The following observations may be cited from the large amount of available material.
We meet with numerous reports of paralysis of the soft palate and muscles of the pharynx, with or without simultaneous paralysis of accommodation. They are completely analogous to those paralyses which so frequently occur after diphtheria. However, the clinical pictures produced by influenza neuritis are much more varied as regards the arrangement of special muscle groups affected by the paralysis, whereas the diphtheric scheme is more even and uniform. Influenza affords a greater and more minute selection of individual nerves and nerve nuclei. Hence rare forms of paralyses occur-for instance, bilateral trochlear paralysis (Pfluger), isolated paralysis of the superior rectus (Vallude), etc. We may add the following observations: Isolated paralysis of the soft palate (Heymann); paralysis of accommodation with or without paralysis of the soft palate and muscles of the pharynx (Joachim, Jankau, Pfluger, Uhthoff, Albrand, Stower, Greff, Bergmeister, Sattler, Landolt, Frank, Guttmann, Bock, Neumann); intermittent paralysis of accommodation (Uhthoff); paresis of the internal rectus (Pfluger); weakness of the internal recti (Frank, Konigstein); paralysis of the superior rectus (Vallude); of both fourth nerves (Pfluger); of the third nerve (Fukala); of one or of both abducentes (Sattler, Coppez, van der Bergh); unilateral mydriasis (Lepine); bilateral paralysis of the third, fourth, and sixth nerves (Sattler, Pfluger); nuclear paralysis of the muscles of the eye-"polioencephalitis superior" (Pfluger, Guttmann, Goldflamm, Uhthoff, Schirmer). Further: Unilateral paralysis of the hypoglossal, with or without hemiatrophy of the tongue (Leyden, Flatten); paralysis of one recurrent laryngeal nerve (Trakauer); nuclear bulbar paralysis (Remak, Stembo, Guement, Fiessinger, Swiss report). Finally, isolated paralysis of one facial nerve without otitis (Laache); complete paralysis of one arm (Henoch, Bernhardt); atrophic paralysis in the distribution of certain shoulder, pectoral, and upper arm nerves, of the deltoid, supraspinatus, and infraspinatus, trapezius, serratus pectoralis- "the scapulohumeral type" (Teissier, Joffroy).
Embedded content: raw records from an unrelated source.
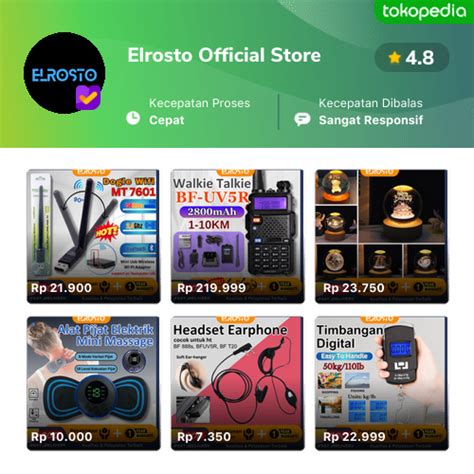The width and height of the screenshot is (474, 474).
Task: Open the 4.8 rating badge
Action: (412, 58)
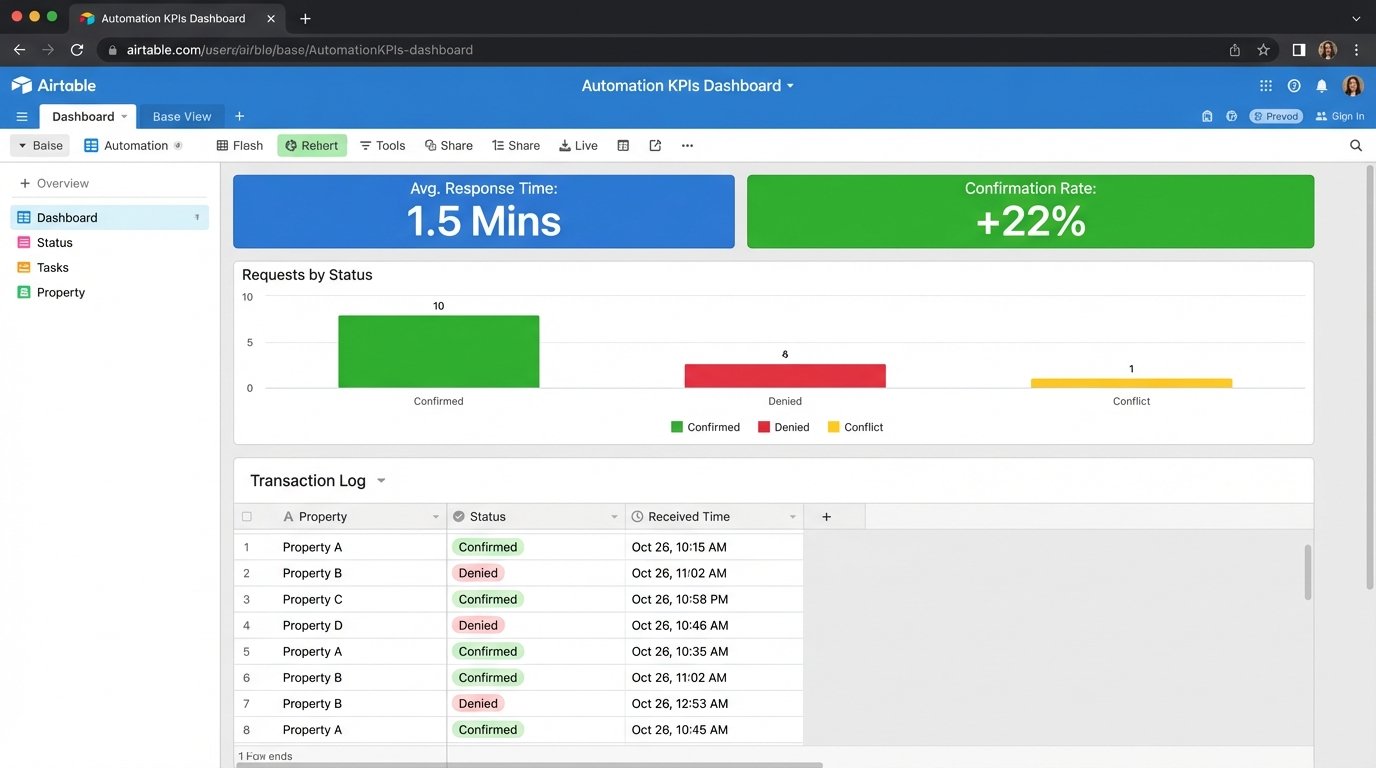Select the checkbox for row 1 Property A
The height and width of the screenshot is (768, 1376).
[246, 547]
We may include as belonging to neuritis isolated reports of single or combined paralyses of the radial, ulnar, and median nerves (Draper and German army report) and individual nerves of the lower extremity, the peroneal, tibial, and crural; also some monoplegias and paraplegias occurring during convalescence without any alarming symptoms of cerebrospinal disease (Henoch, Barhdt, Warfvinge, Riener), which may be most easily explained as the paralyses due to neuritis.
The paralyses due to neuritis and nuclear affections arise almost exclusively after influenza has run its course, frequently even a few weeks after, just like many similar postdiphtheric paralyses.